2. Is the location of the RAM area consistent among all cartridges or even certain developers?

3. Can the Retrode manipulate the cartridge RAM?
     3a. Could this damage the ROM, if the cartridge has no RAM?

* Incoming dumb theory from someone who has no concept of how the Retrode's dumping process works *

The first thought I have, although it would make the slow dumping process even slower and would need #3 to be true, is to do a two-pass dump. Get a dump, then try to manipulate possible RAM areas, then dump again. If the ROM turns out to be different, then you know you have RAM and where it is. Zero out the RAM (or whatever need be done to meet the checksum criteria) and there is the true dump.

* End dumb theory *

At worst, one could write a utility to tidy up the RAM areas of A2600 ROMs. Even if each game is different, you would just need profiles for each different game.

Muzer

Quote from: HowlingBlue on 11/Jan/2013 03:58:59 AM
So, the RAM is always mixed in as part of the ROM file, and there is no real way to tell if it is RAM or not without knowing in advance? That is annoying.

Yep!

QuoteI have a couple of questions, out of curiosity.

1. How are the emulator makers getting a consistent checksum? Are they just not including or zeroing out the RAM area of the dumped ROM?

There is only one ROM dump on the internet for most A2600 games, and obviously the RAM that happened to be present at the time when it was dumped will stay like that in the ROM, which is how the checksums are consistent.

Quote2. Is the location of the RAM area consistent among all cartridges or even certain developers?
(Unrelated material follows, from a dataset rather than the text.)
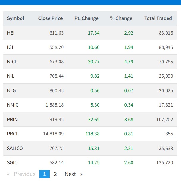Screen dimensions: 181x186
Task: Open the NMIC symbol entry
Action: coord(13,105)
There are a relatively small number of possible configurations - if you know (or can guess/work out through trial and error) the configuration you know exactly where the RAM is.

Quote3. Can the Retrode manipulate the cartridge RAM?
     3a. Could this damage the ROM, if the cartridge has no RAM?

Almost certainly it can, and it won't damage the ROM at all as far as I know.

Quote* Incoming dumb theory from someone who has no concept of how the Retrode's dumping process works *

The first thought I have, although it would make the slow dumping process even slower and would need #3 to be true, is to do a two-pass dump. Get a dump, then try to manipulate possible RAM areas, then dump again. If the ROM turns out to be different, then you know you have RAM and where it is. Zero out the RAM (or whatever need be done to meet the checksum criteria) and there is the true dump.

* End dumb theory *

That's a good theory, if it weren't for #1. Most of the ROM dumps in the wild are filled with random garbage data in the RAM section that happened to be there when the ROM was dumped, and this random garbage data is included in the checksum. Of course, talking to emulator authors would be a very viable option; they could add additional checksums for games based on zeroed-out RAM, then this suggestion would work fine :)

QuoteAt worst, one could write a utility to tidy up the RAM areas of A2600 ROMs. Even if each game is different, you would just need profiles for each different game.

This is also possible, but it does make the Retrode a bit more of a pain to use (plug in cartridge, plug in Retrode, copy rom to HDD, run through utility, run in emulator).